The next steps now depend on completing definitive documentation and securing the remaining approvals referenced in the filings and reports. Patanjali Foods has indicated it will pursue the required shareholder, lender, and regulatory clearances to close the transaction and operationally integrate the acquired non-food undertaking.

Frequently Asked Questions

It is acquiring PAL’s entire non-food undertaking covering home care, skin care, dental care, and hair care, along with related assets, contracts, licenses, employees, and certain liabilities.

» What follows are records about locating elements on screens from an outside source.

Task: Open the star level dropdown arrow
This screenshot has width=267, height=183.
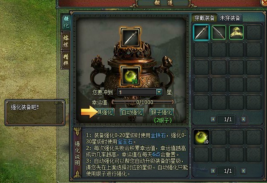Action: (x=159, y=92)
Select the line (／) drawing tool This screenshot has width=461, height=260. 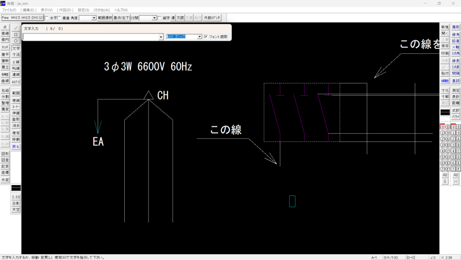click(16, 28)
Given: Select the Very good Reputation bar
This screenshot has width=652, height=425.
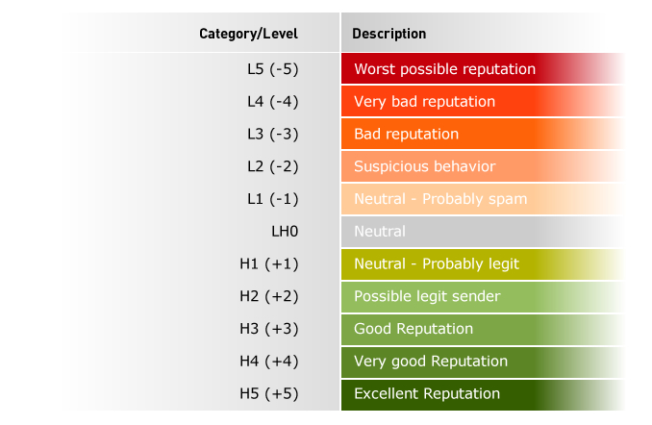Looking at the screenshot, I should point(483,361).
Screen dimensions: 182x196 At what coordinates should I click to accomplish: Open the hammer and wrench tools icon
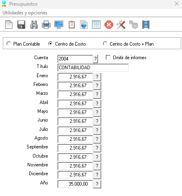click(121, 25)
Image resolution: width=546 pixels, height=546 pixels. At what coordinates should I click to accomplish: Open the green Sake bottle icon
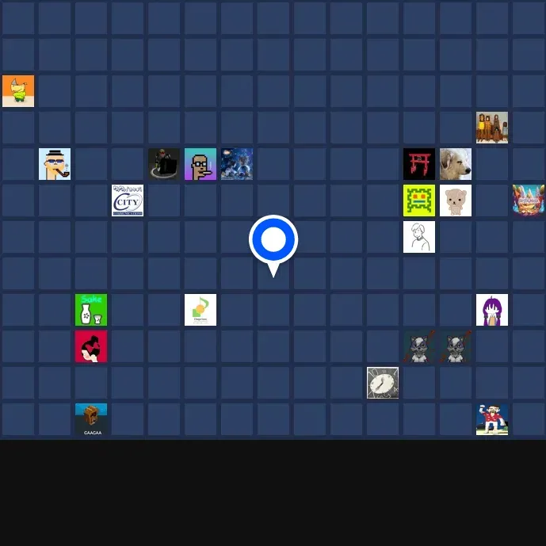coord(91,310)
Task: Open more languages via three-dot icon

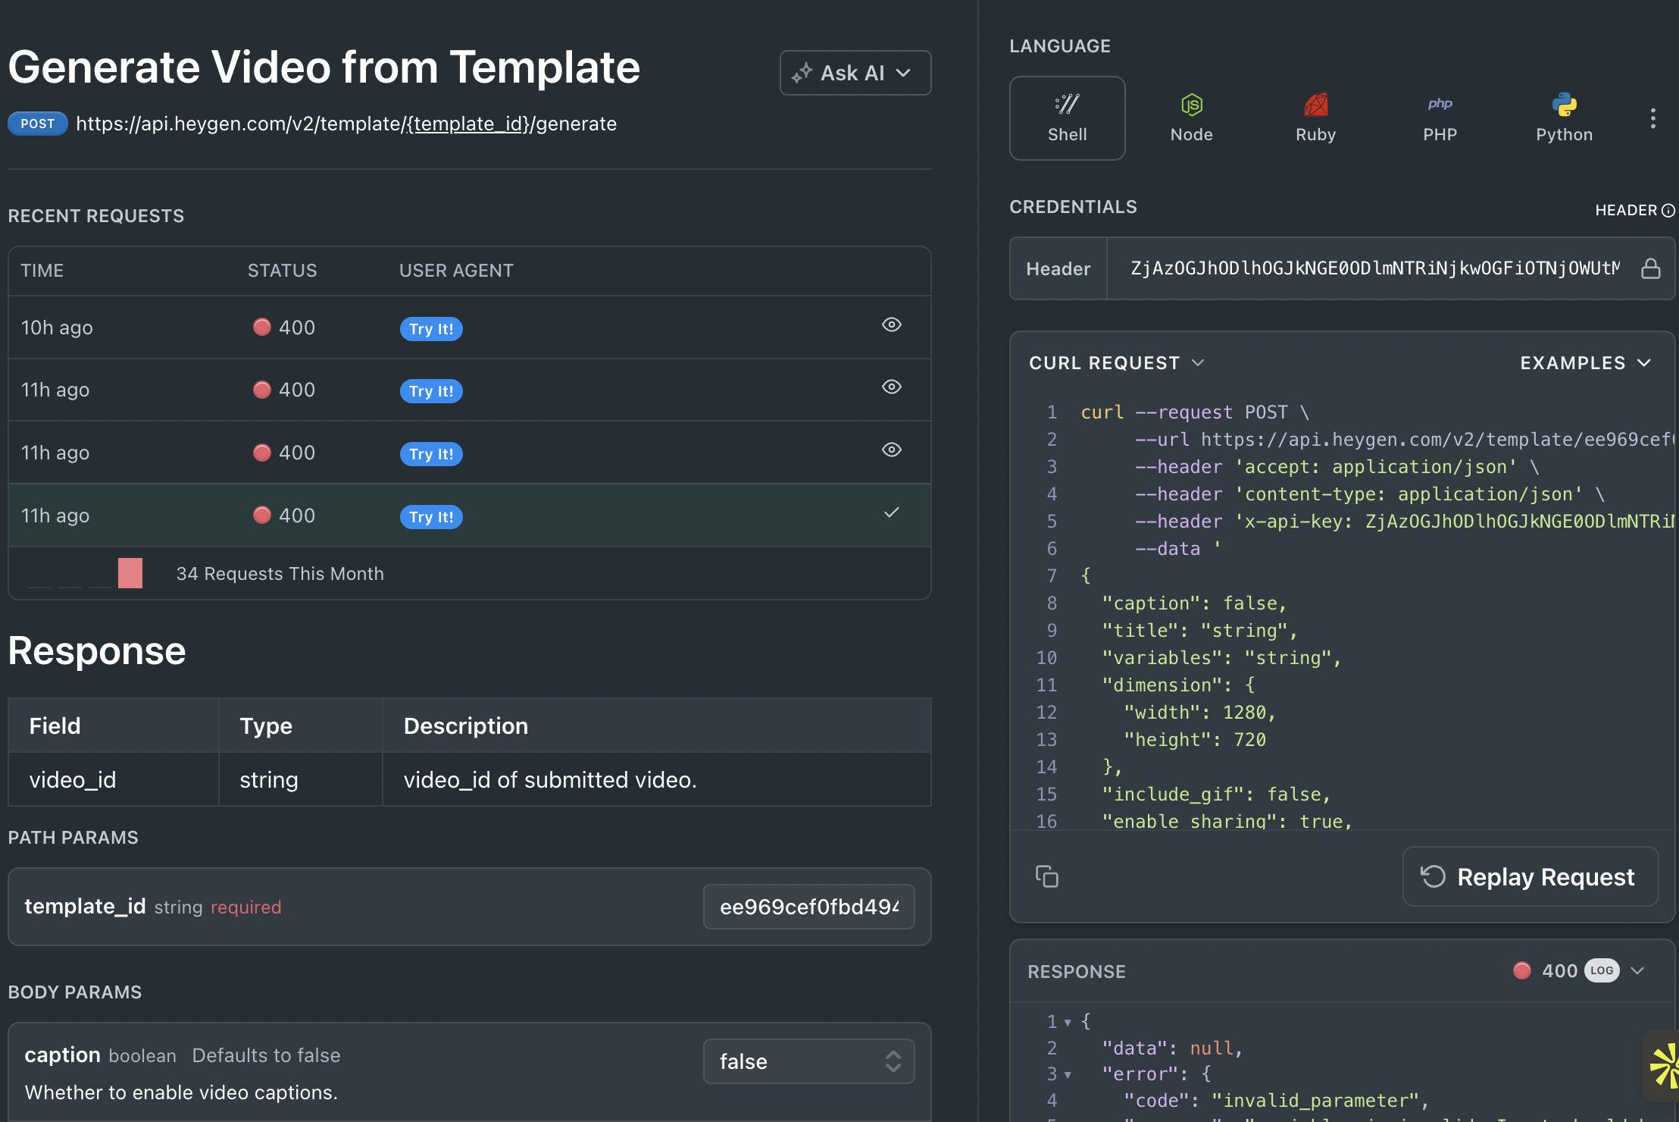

The total consideration is a lump sum of ₹1,100 crore, subject to customary closing date adjustments under the business transfer agreement.
The company’s CEO said the acquisition will be funded entirely through Patanjali Foods’ internal cash reserves.
Patanjali Foods will pay a license fee equal to 3% of actual gross sales value of licensed products, with a minimum annual payment of ₹83 crore once infrastructure is fully operational.
The deal is subject to approvals from shareholders, lenders, and regulators, with the coverage referencing CCI and SEBI in the approval process.